It had been years since I last returned to the old house. A hundred years it had stood, with its sloping tiled roof, carved wooden doors, and the faint smell of tamarind and old notebooks that never seemed to leave its walls. I grew up here—running barefoot across the government school’s vast grounds, slipping into the paddy fields after class, and falling asleep to the rhythm of my grandfather’s typewriting institute, where the clatter of keys was the family’s background music.

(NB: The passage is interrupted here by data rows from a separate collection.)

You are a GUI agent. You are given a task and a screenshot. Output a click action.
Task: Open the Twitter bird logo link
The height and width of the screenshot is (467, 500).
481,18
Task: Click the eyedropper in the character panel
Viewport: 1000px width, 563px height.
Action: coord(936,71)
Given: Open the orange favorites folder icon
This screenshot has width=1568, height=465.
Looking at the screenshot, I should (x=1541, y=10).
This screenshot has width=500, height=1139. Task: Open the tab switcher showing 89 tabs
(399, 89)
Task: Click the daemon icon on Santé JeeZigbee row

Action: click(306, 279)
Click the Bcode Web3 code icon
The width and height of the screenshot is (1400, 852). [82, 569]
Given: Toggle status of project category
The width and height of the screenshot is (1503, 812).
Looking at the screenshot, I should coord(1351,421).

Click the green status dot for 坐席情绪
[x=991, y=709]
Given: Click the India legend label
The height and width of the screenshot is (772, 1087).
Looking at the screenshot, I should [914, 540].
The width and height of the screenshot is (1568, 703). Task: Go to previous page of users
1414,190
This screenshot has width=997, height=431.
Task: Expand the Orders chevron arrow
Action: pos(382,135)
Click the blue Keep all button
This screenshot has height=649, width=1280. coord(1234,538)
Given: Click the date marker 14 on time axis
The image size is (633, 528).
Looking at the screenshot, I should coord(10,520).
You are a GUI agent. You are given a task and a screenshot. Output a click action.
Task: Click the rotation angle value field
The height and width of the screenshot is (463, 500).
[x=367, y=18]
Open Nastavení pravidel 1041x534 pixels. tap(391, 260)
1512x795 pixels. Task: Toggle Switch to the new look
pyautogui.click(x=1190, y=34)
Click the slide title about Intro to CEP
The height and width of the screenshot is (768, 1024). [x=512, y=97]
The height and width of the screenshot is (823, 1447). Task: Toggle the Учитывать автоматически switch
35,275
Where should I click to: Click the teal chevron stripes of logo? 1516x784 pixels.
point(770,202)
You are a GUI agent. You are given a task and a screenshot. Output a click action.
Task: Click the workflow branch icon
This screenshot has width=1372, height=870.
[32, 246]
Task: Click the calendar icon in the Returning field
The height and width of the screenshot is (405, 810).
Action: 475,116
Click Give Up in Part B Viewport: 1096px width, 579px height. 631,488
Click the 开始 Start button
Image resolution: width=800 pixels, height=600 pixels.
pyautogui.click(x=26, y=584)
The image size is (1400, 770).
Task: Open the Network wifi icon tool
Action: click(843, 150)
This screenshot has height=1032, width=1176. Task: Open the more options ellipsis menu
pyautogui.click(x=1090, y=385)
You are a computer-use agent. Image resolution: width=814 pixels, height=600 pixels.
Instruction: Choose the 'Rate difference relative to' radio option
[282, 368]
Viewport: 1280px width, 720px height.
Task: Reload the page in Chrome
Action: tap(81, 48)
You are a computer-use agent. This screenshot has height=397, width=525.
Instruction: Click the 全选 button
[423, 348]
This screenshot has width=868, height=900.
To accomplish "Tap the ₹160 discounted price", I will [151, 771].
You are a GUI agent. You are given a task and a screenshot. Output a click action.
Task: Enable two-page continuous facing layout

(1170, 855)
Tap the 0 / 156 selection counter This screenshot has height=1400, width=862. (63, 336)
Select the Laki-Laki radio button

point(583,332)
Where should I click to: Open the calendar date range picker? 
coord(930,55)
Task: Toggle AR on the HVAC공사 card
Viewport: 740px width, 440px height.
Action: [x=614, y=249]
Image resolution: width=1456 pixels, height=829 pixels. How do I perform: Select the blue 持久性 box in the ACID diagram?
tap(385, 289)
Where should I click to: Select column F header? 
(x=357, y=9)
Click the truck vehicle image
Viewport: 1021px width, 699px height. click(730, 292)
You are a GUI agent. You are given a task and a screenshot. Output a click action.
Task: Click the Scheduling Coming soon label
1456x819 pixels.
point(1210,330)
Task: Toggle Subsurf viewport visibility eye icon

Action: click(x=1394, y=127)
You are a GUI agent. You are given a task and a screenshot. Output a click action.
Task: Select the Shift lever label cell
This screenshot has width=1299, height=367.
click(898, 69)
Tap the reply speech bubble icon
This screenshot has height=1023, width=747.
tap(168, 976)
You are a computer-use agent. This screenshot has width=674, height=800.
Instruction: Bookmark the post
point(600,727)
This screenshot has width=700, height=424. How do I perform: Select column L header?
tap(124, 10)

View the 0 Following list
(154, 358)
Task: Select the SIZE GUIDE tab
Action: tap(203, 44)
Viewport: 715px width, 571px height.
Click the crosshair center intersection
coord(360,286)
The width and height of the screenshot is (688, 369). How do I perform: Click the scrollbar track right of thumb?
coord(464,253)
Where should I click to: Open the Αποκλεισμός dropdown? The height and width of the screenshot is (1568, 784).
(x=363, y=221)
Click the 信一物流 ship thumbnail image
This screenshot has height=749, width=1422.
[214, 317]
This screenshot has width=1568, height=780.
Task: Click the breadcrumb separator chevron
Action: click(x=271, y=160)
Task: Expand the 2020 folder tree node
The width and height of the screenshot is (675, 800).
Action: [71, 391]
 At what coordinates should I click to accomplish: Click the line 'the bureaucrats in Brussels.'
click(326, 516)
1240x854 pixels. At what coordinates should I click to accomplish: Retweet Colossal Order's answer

My father was the other constant. Always in a spotless white dhoti—never once in a pant. He was a man of astonishing simplicity, yet never careless in quality. If he bought a pen, it would glide for years. If he gave us books, they would be the finest editions he could afford. His life proved that simplicity did not mean lowering one’s standard of living, but rather raising one’s eyes to what mattered most.
He was a voracious reader, and the boxes of books stacked in our house were proof. Bharathi’s verses jostled with Reader’s Digest, Soviet Union magazines with Perry Mason and Jack London. His elder brother, a customs officer, sent books from faraway ports, and between them they built a library that never slept. On summer afternoons, my father would quote Bharathi, explain a story from Readers Digest, or make us debate an editorial from The Express.
Music floated in the house like another language. Mostly Carnatic—Ariyakudi, M.L.Vasanthakumari, or Madurai Somu on the radio.
And laughter too was part of his world. He had a heart for comedy that ran in his blood. Flight 172, Crazy Mohan, and S. Ve. Shekher plays were household names to us. But when he was in the mood, he would pull out his mouth organ and play a Kishore Kumar tune, or hum along with Manna Dey. Cinema songs were rare, but when they came, they felt like festivals.

And then there were the games. Cricket in the backyard with tennis balls, chess matches that stretched past midnight, and carrom battles that went on till early morning during summer holidays. My father played with the same seriousness he reserved for mathematics—no indulgence just because we were children. Victory or defeat, both were to be accepted with dignity.
Now, in 2024, I walked through a town that had changed. The paddy fields were fewer, the roads broader, and the government school no longer looked as vast as it once did in the eyes of a boy. But the old house still carried those echoes—chalk on a blackboard, the strike of a striker on carrom wood, the breathy notes of a mouth organ at dusk.
That morning, I stepped into the medical shop to buy medicines for my mother. The man behind the counter, in his late fifties, handed me my order but kept staring, hesitant. Finally, he asked:
“Are you… sir’s son?”
That was all. No name, no explanation—just sir’s son.
When I nodded, his face brightened. He put aside the money, came out from behind the counter, and began to speak with the eagerness of someone who had stumbled upon a long-lost page. “Yes, yes—you and your brother! I remember both your names. I studied mathematics under your father. What a man! He taught with such patience. He never turned anyone away. He would take fees only if we could pay… but he taught everyone, always.”
For forty-five minutes, the medical shop became a classroom of memories. He spoke of how my father could talk on any subject—history, literature, sports. How, as students, they marveled at the way he moved from Bharathi’s poetry to cricket scores, from algebra to the Soviet Union, as if everything belonged to the same world of learning.
I listened quietly, struck by how vividly strangers carried my father in their minds.
Months earlier, at a wedding, I had met the town’s doctor Dr.Ganesh —another of my father’s old companions. He shook my hand warmly, peered at me, and said, “Ah, your father and I were bus mates for years. Morning and evening, every day to town and back. We would sit together and exchange books. Sometimes I gave him detective novels, sometimes he gave me Ayn Rand, Agatha Cristy or a Readers Digest.”

Then he looked at me slyly: “So… do you also read as much as your father?”
I hesitated, fumbling for an answer. Perhaps he saw the blankness on my face, because he laughed, wagging his finger: “Nowadays you youngsters read everything on your mobile itself, eh? WhatsApp, articles, forwards… and you think that is reading!”
We both laughed, though I carried a quiet guilt. For all the scrolling I did on my phone, I could not claim to have inherited the discipline of filling boxes with books.
As I walked home from the medical shop, the afternoon sun pressed heavy on the street. Yet I felt strangely lighter, carried by the knowledge that my father’s simple, book-filled, music-filled life had stitched itself into the memory of the town.
I wondered: Can I ever create such a memory for my children? Will they walk into a shop one day and hear someone say—“Ah, you are his son”—with the same reverence?
At home, I placed the medicines on the table. My mother, still in prayer, said without looking up, “Good, you brought them.”
Perhaps legacy is exactly that—quiet, unspoken, yet deeply lived. My father never sought recognition, but his life of reading, teaching, and simple joy had become part of the town’s bloodstream.
And perhaps, in the silence of that old house, surrounded by books, music, and the echoes of late-night games, I too had already begun to carry it forward.